┌────────
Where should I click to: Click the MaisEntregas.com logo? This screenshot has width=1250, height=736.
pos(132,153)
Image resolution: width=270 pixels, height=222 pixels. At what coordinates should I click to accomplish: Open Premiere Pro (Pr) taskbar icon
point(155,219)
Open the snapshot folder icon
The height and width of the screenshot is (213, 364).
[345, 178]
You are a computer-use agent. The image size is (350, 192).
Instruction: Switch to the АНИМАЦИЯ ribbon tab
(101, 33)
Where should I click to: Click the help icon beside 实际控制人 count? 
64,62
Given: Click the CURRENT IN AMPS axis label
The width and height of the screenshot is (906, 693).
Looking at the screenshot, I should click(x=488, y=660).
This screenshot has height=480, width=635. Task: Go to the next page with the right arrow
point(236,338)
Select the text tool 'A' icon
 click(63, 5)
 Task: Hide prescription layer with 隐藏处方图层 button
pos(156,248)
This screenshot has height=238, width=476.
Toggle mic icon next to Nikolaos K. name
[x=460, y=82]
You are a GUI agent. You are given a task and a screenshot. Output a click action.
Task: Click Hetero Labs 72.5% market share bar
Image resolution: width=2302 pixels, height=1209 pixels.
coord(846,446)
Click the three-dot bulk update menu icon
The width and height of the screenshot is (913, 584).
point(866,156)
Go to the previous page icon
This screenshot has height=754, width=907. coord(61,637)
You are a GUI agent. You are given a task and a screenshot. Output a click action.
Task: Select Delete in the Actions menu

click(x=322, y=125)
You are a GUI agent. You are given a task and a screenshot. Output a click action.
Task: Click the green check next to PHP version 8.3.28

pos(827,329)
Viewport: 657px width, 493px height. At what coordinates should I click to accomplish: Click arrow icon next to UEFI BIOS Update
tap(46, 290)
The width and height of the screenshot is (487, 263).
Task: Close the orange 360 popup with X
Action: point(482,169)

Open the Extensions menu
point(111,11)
└────────
Please reproduce all of the lines above word for word, changing nothing.

COMPLETE ANSWER>
Where should I click to: Click the MaisEntregas.com logo? This screenshot has width=1250, height=736.
pos(132,153)
Image resolution: width=270 pixels, height=222 pixels. At what coordinates should I click to accomplish: Open Premiere Pro (Pr) taskbar icon
point(155,219)
Open the snapshot folder icon
The height and width of the screenshot is (213, 364).
[345, 178]
You are a computer-use agent. The image size is (350, 192).
Instruction: Switch to the АНИМАЦИЯ ribbon tab
(101, 33)
Where should I click to: Click the help icon beside 实际控制人 count? 
64,62
Given: Click the CURRENT IN AMPS axis label
The width and height of the screenshot is (906, 693).
Looking at the screenshot, I should click(x=488, y=660).
This screenshot has height=480, width=635. Task: Go to the next page with the right arrow
point(236,338)
Select the text tool 'A' icon
 click(63, 5)
 Task: Hide prescription layer with 隐藏处方图层 button
pos(156,248)
This screenshot has height=238, width=476.
Toggle mic icon next to Nikolaos K. name
[x=460, y=82]
You are a GUI agent. You are given a task and a screenshot. Output a click action.
Task: Click Hetero Labs 72.5% market share bar
Image resolution: width=2302 pixels, height=1209 pixels.
coord(846,446)
Click the three-dot bulk update menu icon
The width and height of the screenshot is (913, 584).
point(866,156)
Go to the previous page icon
This screenshot has height=754, width=907. coord(61,637)
You are a GUI agent. You are given a task and a screenshot. Output a click action.
Task: Select Delete in the Actions menu

click(x=322, y=125)
You are a GUI agent. You are given a task and a screenshot. Output a click action.
Task: Click the green check next to PHP version 8.3.28

pos(827,329)
Viewport: 657px width, 493px height. At what coordinates should I click to accomplish: Click arrow icon next to UEFI BIOS Update
tap(46, 290)
The width and height of the screenshot is (487, 263).
Task: Close the orange 360 popup with X
Action: point(482,169)

Open the Extensions menu
point(111,11)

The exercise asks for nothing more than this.